## PROBLEM DETAILS
Pull each line containing "text" from the data.

## DATA EXCERPTS
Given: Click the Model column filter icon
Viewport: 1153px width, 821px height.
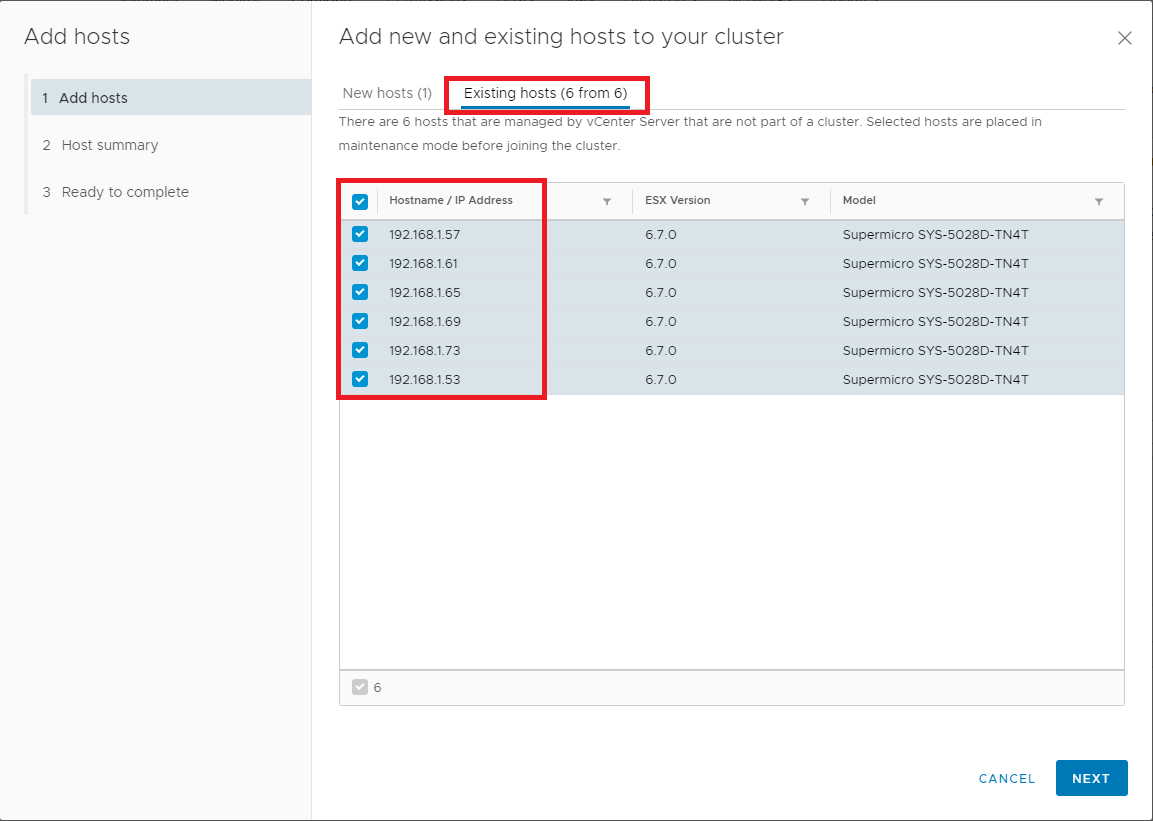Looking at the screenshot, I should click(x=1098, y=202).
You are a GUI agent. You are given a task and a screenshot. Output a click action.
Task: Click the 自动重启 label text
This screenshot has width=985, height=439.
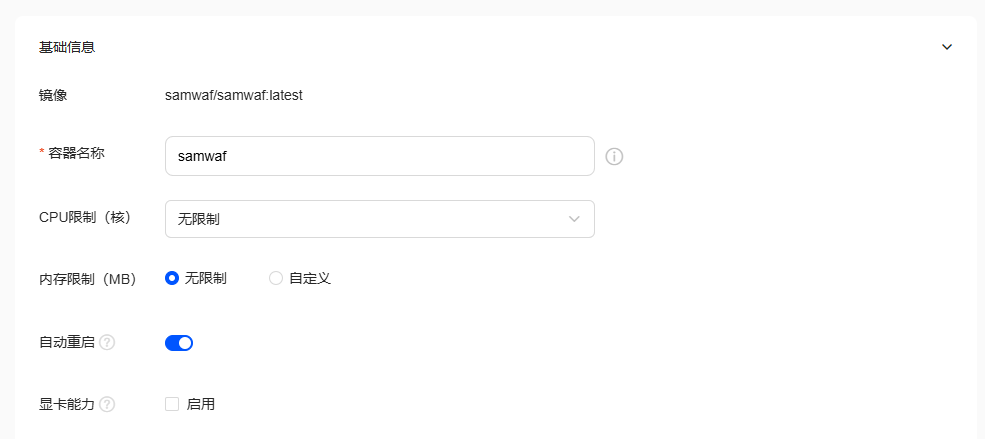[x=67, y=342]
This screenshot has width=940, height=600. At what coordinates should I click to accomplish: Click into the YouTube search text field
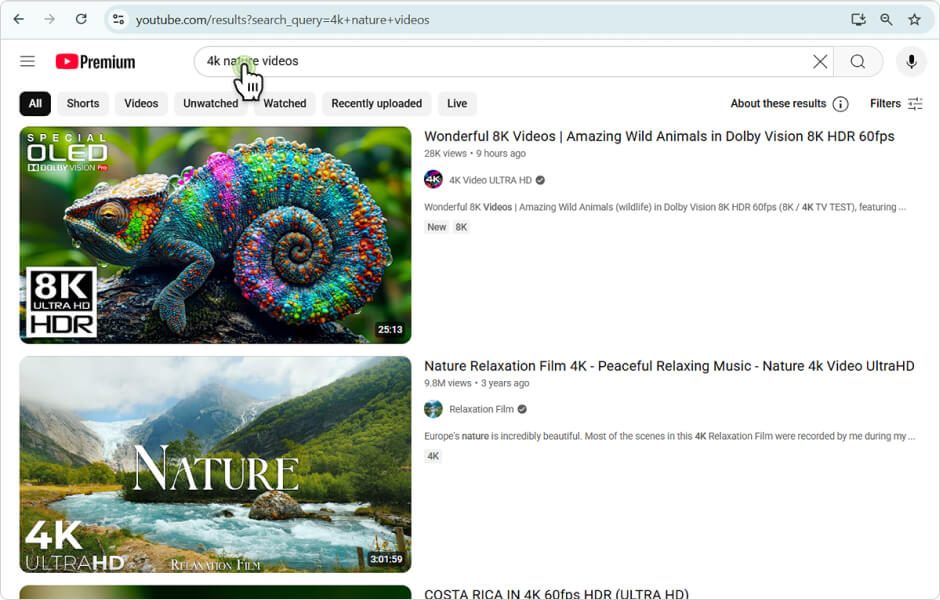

* * *

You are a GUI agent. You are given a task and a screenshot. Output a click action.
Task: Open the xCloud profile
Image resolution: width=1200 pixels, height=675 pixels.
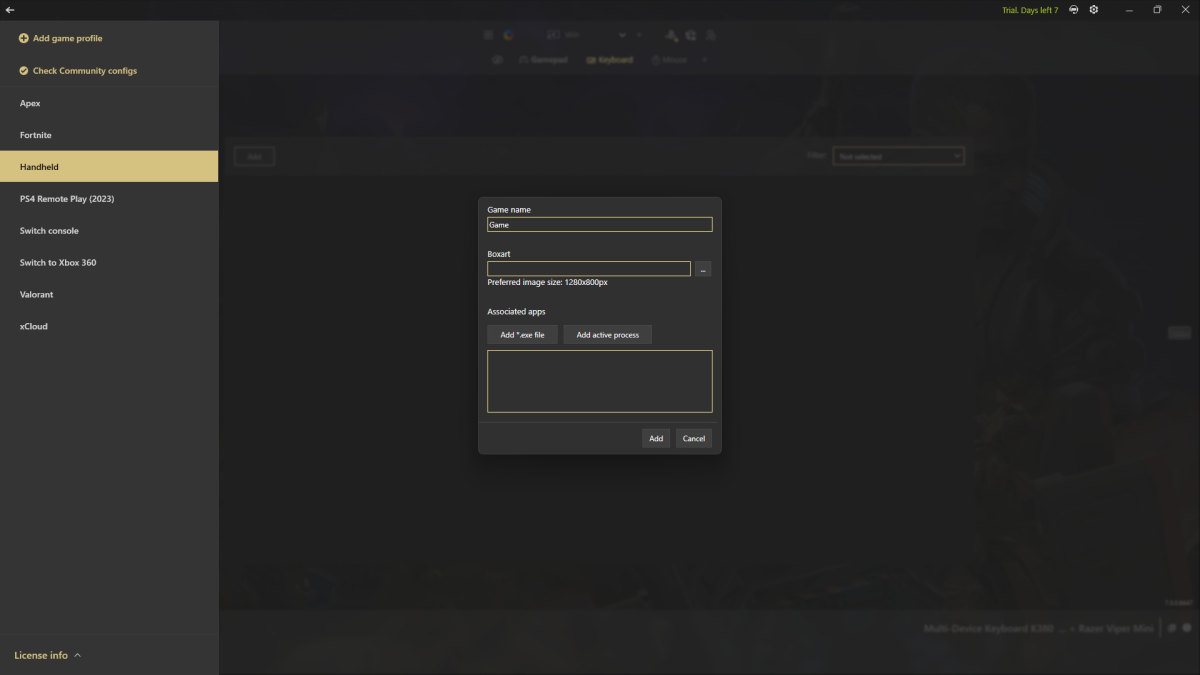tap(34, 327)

* * *

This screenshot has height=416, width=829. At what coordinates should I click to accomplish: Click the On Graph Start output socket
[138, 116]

## TASK RESPONSE
Task: Click the 自动重启 label text
This screenshot has width=940, height=600. At what coordinates should I click to accomplish: Click into the YouTube search text field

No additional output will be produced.